Almost two months after io9’s Robert Gonzalez flatly declared wine tasting (and the industry surrounding it) “bullshit,” NPR’s The Salt has created a guide to wine-tasting that’s firmly backed up by science to make sure aspiring wine lovers aren’t just blowing smoke. The gist is that even though it may be impossible to objectively rank a wine on a scale from 1 to 100 or even distinguish between red and white in a blind taste test, the presence or absence of certain compounds means that your friend isn’t full of it when she claims her pinot has “notes of vanilla.”

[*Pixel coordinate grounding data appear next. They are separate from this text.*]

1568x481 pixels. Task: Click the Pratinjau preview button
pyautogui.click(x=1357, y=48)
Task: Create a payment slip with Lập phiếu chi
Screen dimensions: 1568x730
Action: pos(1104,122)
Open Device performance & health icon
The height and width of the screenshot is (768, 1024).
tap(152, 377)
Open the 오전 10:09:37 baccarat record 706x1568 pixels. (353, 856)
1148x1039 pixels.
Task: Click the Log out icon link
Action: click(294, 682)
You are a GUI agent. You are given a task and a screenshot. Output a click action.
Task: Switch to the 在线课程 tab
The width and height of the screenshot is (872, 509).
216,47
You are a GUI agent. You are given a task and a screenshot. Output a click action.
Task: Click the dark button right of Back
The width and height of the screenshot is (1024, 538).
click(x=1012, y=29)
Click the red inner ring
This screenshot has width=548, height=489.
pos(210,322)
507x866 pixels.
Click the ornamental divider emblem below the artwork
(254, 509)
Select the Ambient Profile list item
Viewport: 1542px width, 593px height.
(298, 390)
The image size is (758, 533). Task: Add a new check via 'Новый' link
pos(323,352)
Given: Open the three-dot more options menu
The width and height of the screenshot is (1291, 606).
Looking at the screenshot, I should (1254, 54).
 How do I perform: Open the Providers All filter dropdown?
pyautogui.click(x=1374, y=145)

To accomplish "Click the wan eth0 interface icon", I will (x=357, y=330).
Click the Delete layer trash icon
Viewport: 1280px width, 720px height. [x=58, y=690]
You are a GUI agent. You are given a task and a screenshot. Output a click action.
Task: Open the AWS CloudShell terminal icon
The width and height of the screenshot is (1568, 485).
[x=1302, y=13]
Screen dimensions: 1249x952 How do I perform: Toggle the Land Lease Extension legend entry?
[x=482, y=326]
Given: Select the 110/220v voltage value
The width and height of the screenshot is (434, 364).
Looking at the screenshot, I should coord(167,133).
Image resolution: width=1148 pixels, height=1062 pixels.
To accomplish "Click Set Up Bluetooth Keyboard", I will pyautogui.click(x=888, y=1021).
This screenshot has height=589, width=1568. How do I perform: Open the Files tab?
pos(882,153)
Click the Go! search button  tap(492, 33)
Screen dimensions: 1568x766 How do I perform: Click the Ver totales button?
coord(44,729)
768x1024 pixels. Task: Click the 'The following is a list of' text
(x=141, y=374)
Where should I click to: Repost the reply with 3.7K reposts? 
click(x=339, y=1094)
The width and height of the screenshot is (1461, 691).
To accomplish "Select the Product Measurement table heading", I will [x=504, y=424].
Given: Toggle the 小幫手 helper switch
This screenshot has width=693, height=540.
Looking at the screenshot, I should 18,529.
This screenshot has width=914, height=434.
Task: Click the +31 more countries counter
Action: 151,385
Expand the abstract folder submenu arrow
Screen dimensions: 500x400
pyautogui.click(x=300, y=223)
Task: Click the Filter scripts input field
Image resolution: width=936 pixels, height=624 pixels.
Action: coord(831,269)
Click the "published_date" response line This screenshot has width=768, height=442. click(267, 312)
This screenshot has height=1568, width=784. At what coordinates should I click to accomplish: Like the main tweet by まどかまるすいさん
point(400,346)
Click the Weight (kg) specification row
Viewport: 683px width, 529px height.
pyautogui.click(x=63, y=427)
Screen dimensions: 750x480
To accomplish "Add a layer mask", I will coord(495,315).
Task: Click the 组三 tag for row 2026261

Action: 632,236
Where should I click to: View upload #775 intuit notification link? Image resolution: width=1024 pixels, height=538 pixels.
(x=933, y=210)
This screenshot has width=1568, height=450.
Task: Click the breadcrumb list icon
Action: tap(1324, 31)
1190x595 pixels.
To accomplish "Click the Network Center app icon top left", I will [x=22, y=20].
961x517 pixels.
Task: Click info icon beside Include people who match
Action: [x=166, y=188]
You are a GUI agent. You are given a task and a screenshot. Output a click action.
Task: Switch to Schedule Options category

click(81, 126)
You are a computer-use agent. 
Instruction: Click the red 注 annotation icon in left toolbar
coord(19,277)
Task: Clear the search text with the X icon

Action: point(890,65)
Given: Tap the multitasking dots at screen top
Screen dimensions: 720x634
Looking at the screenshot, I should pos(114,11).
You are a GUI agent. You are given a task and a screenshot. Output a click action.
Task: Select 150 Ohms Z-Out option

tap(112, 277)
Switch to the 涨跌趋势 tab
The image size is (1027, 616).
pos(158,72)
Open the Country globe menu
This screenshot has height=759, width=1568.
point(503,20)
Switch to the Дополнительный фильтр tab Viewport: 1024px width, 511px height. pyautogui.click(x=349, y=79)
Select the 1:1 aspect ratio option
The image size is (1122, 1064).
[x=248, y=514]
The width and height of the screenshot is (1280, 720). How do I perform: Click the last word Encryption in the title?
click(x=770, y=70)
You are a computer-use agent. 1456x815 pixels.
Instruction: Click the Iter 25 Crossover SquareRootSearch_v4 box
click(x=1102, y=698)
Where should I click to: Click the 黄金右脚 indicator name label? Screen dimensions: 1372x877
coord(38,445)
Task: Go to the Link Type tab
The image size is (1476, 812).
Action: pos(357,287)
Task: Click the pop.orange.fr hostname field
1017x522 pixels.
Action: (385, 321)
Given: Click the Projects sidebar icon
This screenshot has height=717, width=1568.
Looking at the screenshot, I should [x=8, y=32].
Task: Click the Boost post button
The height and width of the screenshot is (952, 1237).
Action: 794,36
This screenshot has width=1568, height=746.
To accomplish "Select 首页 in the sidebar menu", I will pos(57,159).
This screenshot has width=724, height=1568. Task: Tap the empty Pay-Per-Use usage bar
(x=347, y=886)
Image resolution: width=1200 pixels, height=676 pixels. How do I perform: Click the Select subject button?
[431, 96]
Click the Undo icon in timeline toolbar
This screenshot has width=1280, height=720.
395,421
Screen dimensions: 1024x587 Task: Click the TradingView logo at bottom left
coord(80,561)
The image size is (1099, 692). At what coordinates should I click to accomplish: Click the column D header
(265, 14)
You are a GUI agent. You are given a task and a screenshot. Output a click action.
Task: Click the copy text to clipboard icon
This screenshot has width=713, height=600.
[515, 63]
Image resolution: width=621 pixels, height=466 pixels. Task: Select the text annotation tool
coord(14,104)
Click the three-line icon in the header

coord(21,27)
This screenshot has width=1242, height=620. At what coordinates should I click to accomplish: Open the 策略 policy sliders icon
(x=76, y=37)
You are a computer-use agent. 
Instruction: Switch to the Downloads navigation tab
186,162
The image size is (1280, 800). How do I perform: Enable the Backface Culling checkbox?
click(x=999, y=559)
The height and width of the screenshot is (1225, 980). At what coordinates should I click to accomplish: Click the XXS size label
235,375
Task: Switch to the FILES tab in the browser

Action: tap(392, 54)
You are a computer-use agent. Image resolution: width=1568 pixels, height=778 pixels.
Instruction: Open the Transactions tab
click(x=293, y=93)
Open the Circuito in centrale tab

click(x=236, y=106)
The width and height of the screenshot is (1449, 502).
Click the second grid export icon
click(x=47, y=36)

The tips start off simple: If a wine’s been stored in an oak barrel, it’ll taste like oak, courtesy of whiskey lactones. And if it’s been soaked in American oak, it’ll taste vaguely like vanilla, thanks to a compound called, you guessed it, vanillin. On the less intuitive side of things, wines made with unripe grapes smell faintly like green peppers (both contain pyrazines) and wines that have undergone a process called malolactic fermentation taste a bit like imitation butter (the bacteria involved in fermentation secrete diacetyl, also found in movie popcorn).
To help readers apply their newfound knowledge of wine chemistry, NPR also has a few helpful tips to train one’s palate. Whether you’d actually want to “take a cheap, flavorless wine and then spike it” with one of the compounds above—say, a few drops of vanilla extract or imitation butter— is another question entirely. But hey—it’s science!